TL: One last question—you look forward five years, maybe even 10 years, what are you hoping that the impact of this is on the investor landscape more broadly and the ecosystem that you all are operating in?
MC: I think there’s a really good effect. We’re all serious about making sure that you’re allocating the right amount of capital to a more diverse group of entrepreneurs. If we as investors do a great job, and this company is delivering amazing returns, then this has a flywheel effect, right? The same thing happened in Latin America.
The same thing needs to happen in America with Black and Latino entrepreneurs. Right now, there’s an amazing effort, but to be fair, if we invest and the returns are not generated and these companies don’t do well, then little by little, this will disappear. My hope is that the investments we make are as good as any other fund—and I ’m convinced they will. People are not doing this just because it’s the right thing to do or because their employees are demanding it. They’re doing this because there are amazing Black and Latino entrepreneurs. I’m hoping that this becomes a self-sustaining machine, not a machine that’s being pushed because of racial and social injustice.
About the Expert:
Marcelo Claure serves as CEO of SoftBank Group International and COO of SoftBank Group Corp., where he oversees the company’s strategic direction and its portfolio of operating companies, including WeWork, SB Energy, Fortress, and Boston Dynamics. He also spearheads the $5 billion SoftBank Latin America Fund dedicated to investing in technology growth opportunities throughout the region, as well as the newly launched SB Opportunity Fund, a $100 million fund focused on investing in entrepreneurs of color. Claure also serves as Executive Chairman of WeWork.

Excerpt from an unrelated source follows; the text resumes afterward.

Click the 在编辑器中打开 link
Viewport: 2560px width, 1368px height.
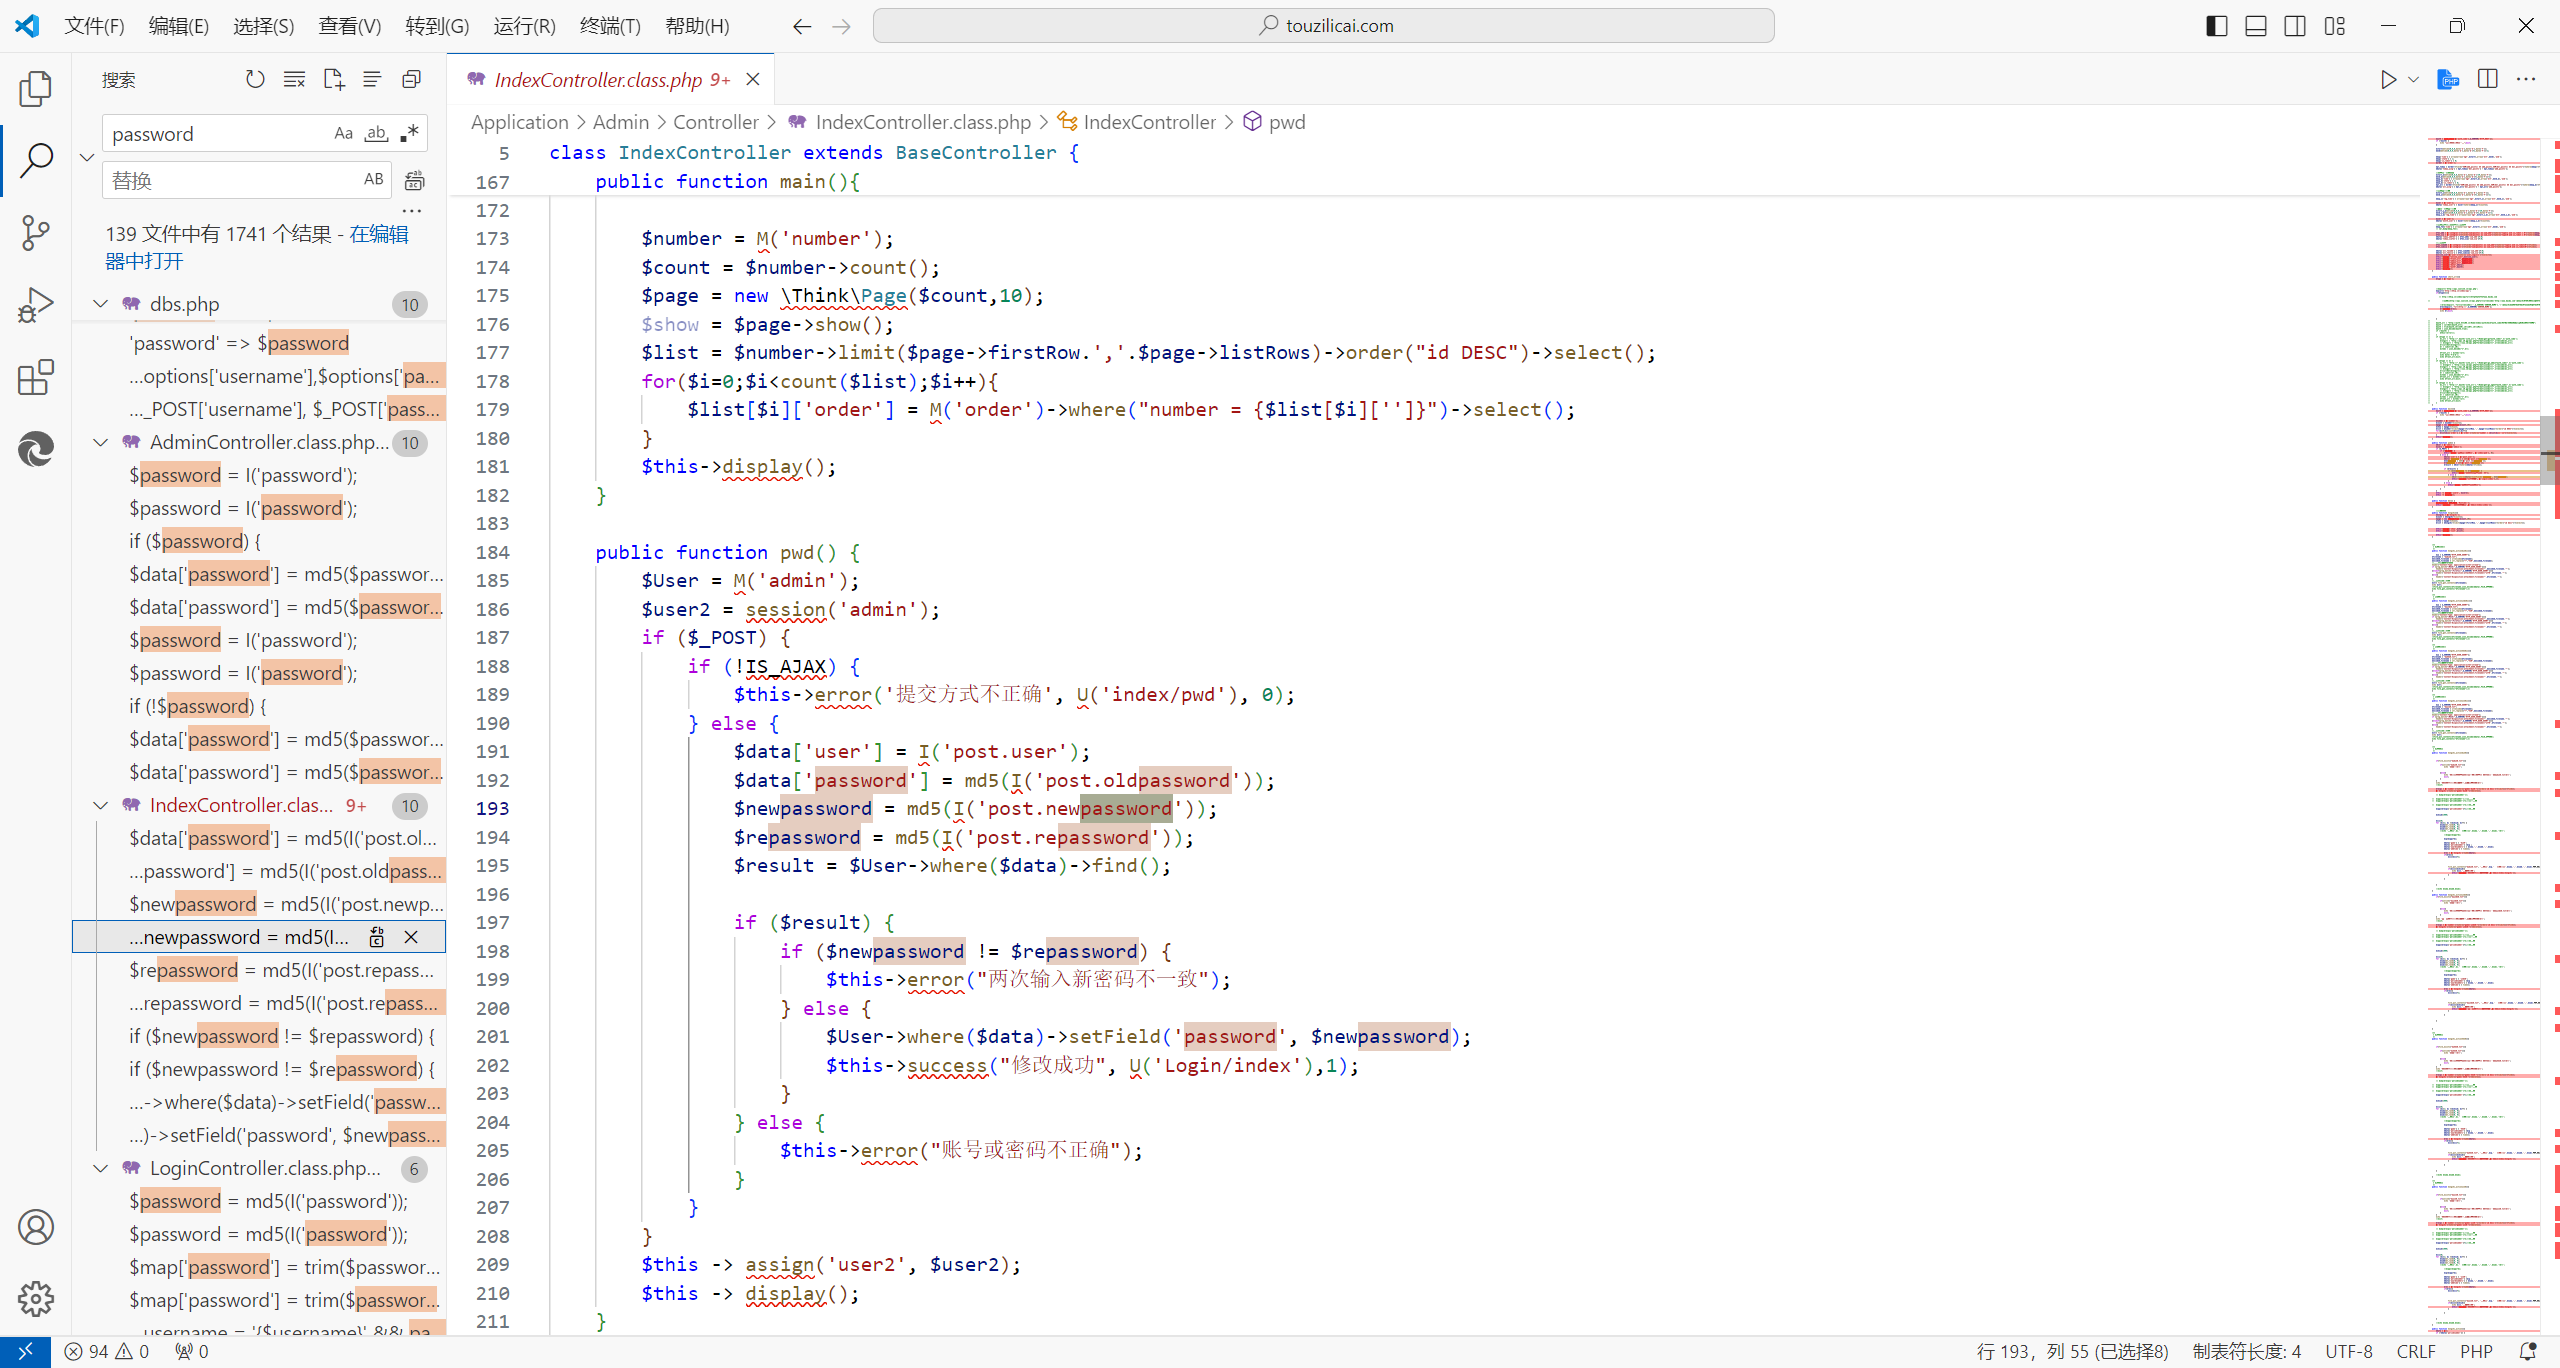click(x=378, y=234)
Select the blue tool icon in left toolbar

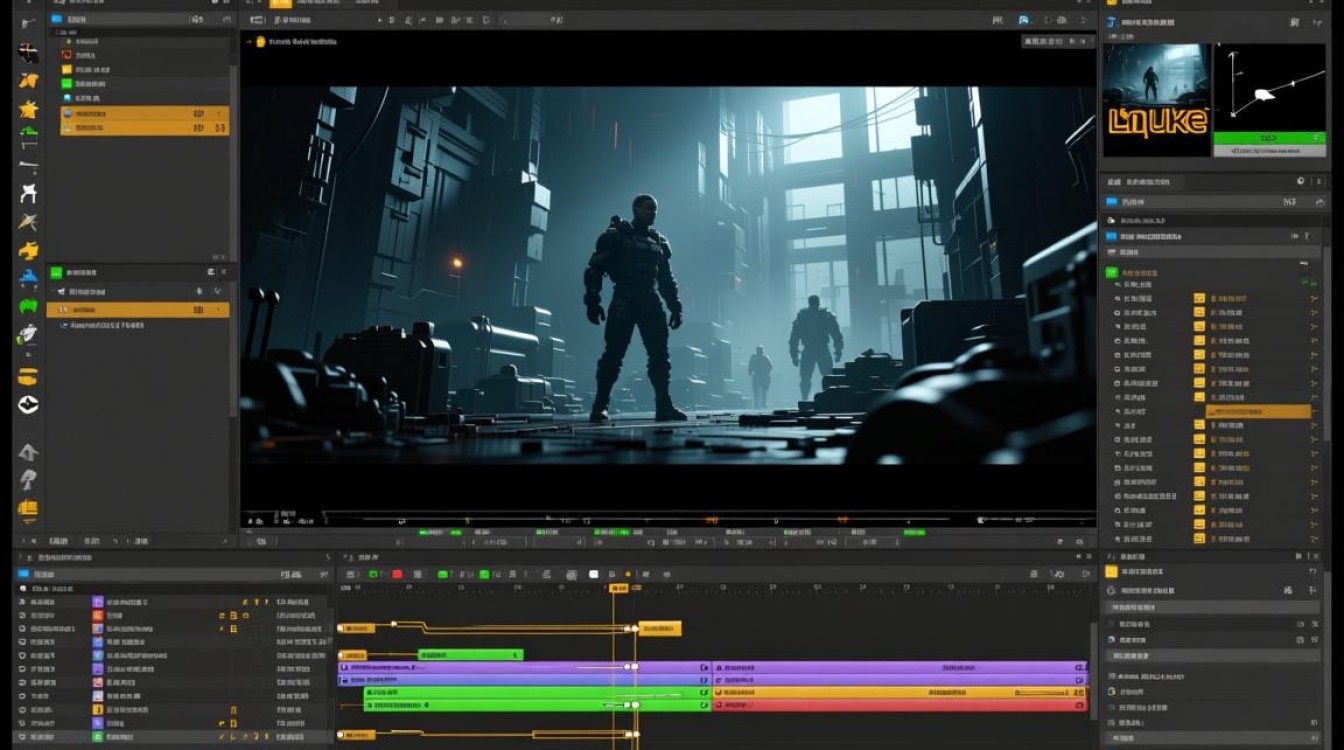pos(28,277)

Previously, Claure served as President and CEO and then as Executive Chairman of Sprint, where he is widely recognized for delivering the best financial results in Sprint’s 120-year history and architecting its merger with T-Mobile U.S. Prior to Sprint, Claure founded Brightstar, which he built into the world’s largest global wireless distribution and services company and the largest Hispanic-owned business in US history, with operations in more than 50 countries and revenues exceeding $10 billion.
Claure is a Board member of SoftBank Group and Arm and serves as Chairman of Fortress. He also runs Club Bolivar, Bolivia’s most successful soccer team, and serves as Chairman and Owner of Club Internacional de Futbol Miami (Miami Beckham United), one of the newest Major League Soccer franchises. Claure immigrated to the United States from Bolivia. He is married and has six children.